Le cancer du col de l’utérus est une pathologie maligne induite par une infection persistante par
des papillomavirus humains (HPV), caractérisée par une prolifération anarchique des cellules
au niveau de l'épithélium cervical (OMS, 2020). Cette affection est depuis plusieurs années
considérée comme un problème de santé reproductive majeur, représentant l'une des
principales causes de morbidité et de mortalité évitables chez la femme (Bray et al., 2021).

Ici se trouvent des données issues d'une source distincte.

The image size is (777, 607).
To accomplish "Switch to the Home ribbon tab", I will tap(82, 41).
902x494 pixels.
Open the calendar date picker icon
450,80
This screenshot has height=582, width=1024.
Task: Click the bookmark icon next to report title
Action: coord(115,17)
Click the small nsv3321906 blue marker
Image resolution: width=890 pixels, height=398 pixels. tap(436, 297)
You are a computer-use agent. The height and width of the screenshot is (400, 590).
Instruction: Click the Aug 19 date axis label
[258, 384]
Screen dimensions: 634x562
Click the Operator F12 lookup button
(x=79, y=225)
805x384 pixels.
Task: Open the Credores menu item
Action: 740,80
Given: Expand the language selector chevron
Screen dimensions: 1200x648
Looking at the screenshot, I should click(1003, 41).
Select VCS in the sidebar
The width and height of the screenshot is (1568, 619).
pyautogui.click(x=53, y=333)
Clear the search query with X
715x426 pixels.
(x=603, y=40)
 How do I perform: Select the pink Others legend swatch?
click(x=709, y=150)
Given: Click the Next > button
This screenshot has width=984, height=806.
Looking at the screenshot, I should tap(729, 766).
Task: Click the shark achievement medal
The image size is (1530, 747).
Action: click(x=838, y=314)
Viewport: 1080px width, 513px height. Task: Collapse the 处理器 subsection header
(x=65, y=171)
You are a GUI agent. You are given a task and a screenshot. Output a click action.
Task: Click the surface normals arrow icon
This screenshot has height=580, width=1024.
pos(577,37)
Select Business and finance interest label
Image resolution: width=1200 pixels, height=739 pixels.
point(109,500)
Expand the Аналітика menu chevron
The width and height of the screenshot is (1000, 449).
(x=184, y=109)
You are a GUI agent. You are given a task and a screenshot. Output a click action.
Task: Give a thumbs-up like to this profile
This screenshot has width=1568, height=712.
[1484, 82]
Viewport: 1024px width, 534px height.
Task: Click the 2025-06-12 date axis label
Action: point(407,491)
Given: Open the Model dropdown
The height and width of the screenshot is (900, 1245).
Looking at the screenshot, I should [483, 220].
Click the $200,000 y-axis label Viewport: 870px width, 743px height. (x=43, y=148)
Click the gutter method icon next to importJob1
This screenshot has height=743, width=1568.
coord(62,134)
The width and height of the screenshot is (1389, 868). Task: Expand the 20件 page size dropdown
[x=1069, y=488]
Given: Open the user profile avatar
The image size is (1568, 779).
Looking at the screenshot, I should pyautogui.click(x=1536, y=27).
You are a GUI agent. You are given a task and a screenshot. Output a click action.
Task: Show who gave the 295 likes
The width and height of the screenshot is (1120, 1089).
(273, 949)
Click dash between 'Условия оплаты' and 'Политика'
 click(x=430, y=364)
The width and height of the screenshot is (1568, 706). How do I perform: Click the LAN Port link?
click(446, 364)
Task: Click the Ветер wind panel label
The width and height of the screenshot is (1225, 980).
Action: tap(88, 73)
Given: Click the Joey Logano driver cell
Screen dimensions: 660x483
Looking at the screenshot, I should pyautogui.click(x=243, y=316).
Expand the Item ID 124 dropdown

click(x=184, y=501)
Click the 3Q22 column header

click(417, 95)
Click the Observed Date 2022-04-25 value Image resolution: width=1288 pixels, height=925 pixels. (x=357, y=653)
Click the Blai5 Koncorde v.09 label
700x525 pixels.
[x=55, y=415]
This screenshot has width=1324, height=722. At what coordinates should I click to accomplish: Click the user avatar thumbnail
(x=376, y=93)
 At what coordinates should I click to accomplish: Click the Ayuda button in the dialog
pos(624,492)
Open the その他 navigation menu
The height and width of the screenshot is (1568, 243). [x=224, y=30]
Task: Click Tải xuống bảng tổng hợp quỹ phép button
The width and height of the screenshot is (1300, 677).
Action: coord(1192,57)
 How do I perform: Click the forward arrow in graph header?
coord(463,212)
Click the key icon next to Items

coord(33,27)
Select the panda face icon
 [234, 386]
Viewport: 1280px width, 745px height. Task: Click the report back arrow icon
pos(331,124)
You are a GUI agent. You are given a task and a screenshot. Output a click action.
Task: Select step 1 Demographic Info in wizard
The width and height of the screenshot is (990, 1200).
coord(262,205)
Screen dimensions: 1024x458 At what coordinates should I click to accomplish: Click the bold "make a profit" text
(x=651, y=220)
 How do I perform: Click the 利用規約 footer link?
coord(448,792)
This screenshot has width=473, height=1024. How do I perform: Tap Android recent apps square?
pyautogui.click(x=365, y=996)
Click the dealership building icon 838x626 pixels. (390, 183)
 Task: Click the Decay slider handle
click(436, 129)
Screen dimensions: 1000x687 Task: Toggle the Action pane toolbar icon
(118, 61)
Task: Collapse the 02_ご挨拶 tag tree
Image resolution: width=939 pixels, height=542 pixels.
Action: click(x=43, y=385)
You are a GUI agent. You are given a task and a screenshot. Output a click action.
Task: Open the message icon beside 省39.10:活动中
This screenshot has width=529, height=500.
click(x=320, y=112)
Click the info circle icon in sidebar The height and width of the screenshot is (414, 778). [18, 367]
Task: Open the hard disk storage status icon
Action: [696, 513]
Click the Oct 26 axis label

L'absence de programmes de dépistage structurés et l'évolution souvent silencieuse de la
maladie conduisent à des diagnostics tardifs à des stades cliniques avancés, limitant ainsi
considérablement les chances de survie. Malgré l'existence de protocoles de prévention
primaire et secondaire éprouvés, les disparités d'accès à l'information maintiennent des taux
d'incidence préoccupants, notamment au sein des populations actives de 25 à 49 ans
(MINSANTE, 2021). Ces idées de fatalité face à la maladie sont pourtant révolues, puisque le
dépistage précoce permet une prise en charge efficace dans la majorité des cas. Cependant,
dans la communauté de Bwadibo, les données locales révèlent un contraste alarmant entre la
gravité de la pathologie et le faible taux de recours au dépistage, couplé à une méconnaissance
généralisée des facteurs de risque. Ce déficit d'information constituant un obstacle majeur à
l'adhésion aux stratégies de prévention, il apparaît impératif d'évaluer précisément le niveau de
connaissances de cette population cible afin de proposer des stratégies de sensibilisation
adaptées pour favoriser un changement de comportement durable et réduire la mortalité locale.